BRIEF: Restate, word for word, the run of lines that starts at the line containing "Where should I click to: Open" and ends with the final line of the listing. Leave pictures out.
▬▬▬
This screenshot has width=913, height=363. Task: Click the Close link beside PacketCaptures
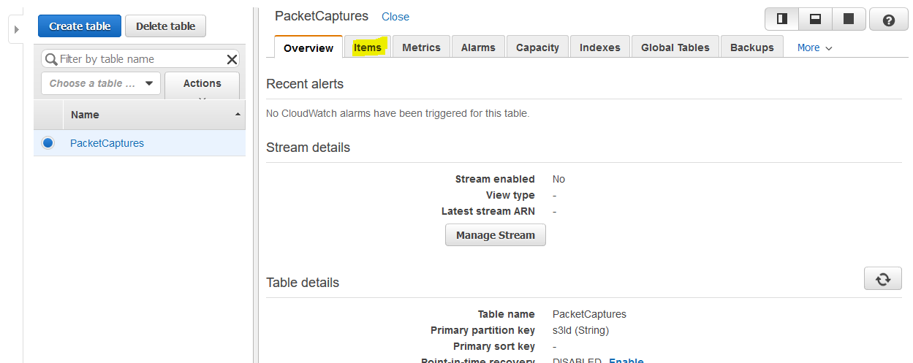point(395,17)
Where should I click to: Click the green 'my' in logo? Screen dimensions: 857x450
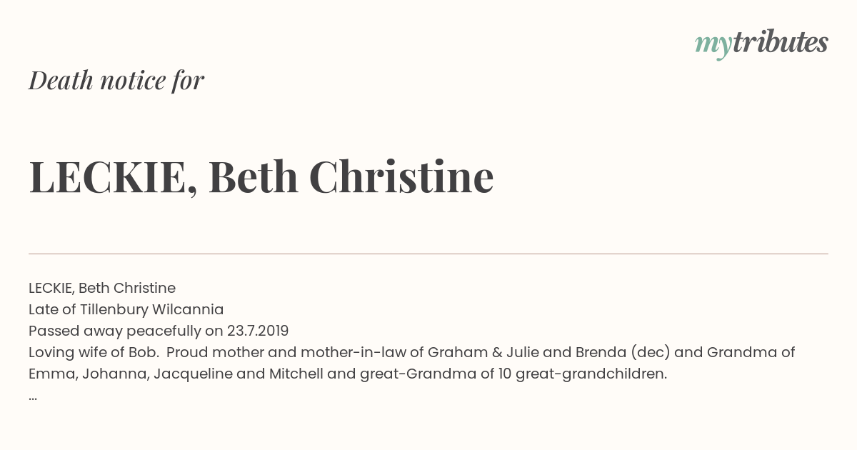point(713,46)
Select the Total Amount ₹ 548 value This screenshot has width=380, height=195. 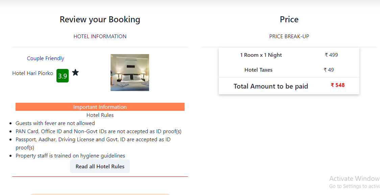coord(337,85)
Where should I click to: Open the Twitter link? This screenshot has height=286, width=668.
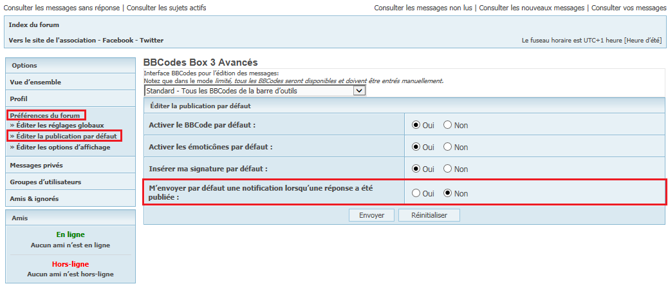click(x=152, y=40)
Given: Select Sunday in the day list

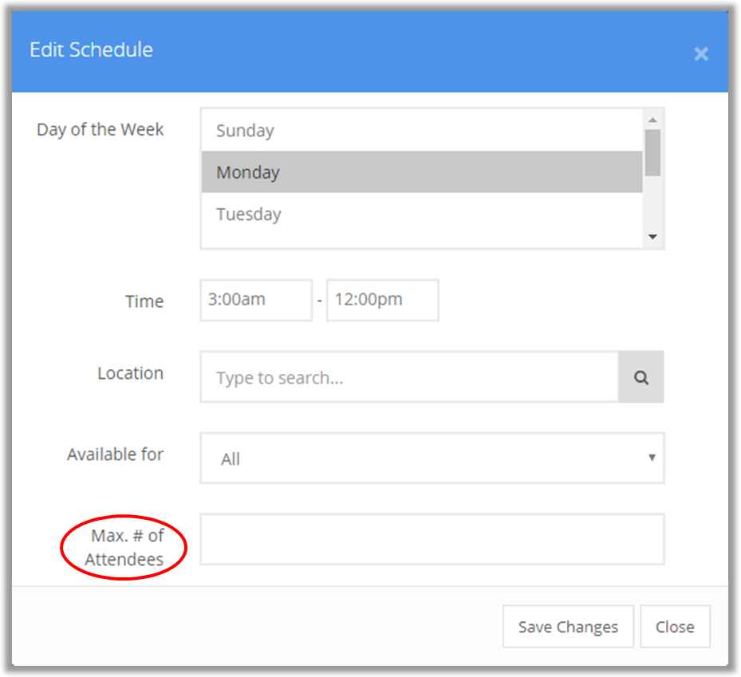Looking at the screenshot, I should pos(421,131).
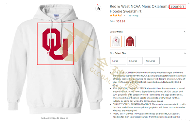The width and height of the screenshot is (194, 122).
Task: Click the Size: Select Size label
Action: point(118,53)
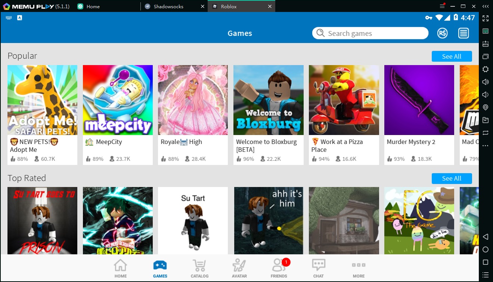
▬▬▬
ANSWER TO THIS TASK:
Where should I click to: Open the Twitter link? This screenshot has height=286, width=668.
click(x=152, y=40)
Given: Select Sunday in the day list

Looking at the screenshot, I should pos(421,131).
The width and height of the screenshot is (194, 122).
Task: Click the Size: Select Size label
Action: point(118,53)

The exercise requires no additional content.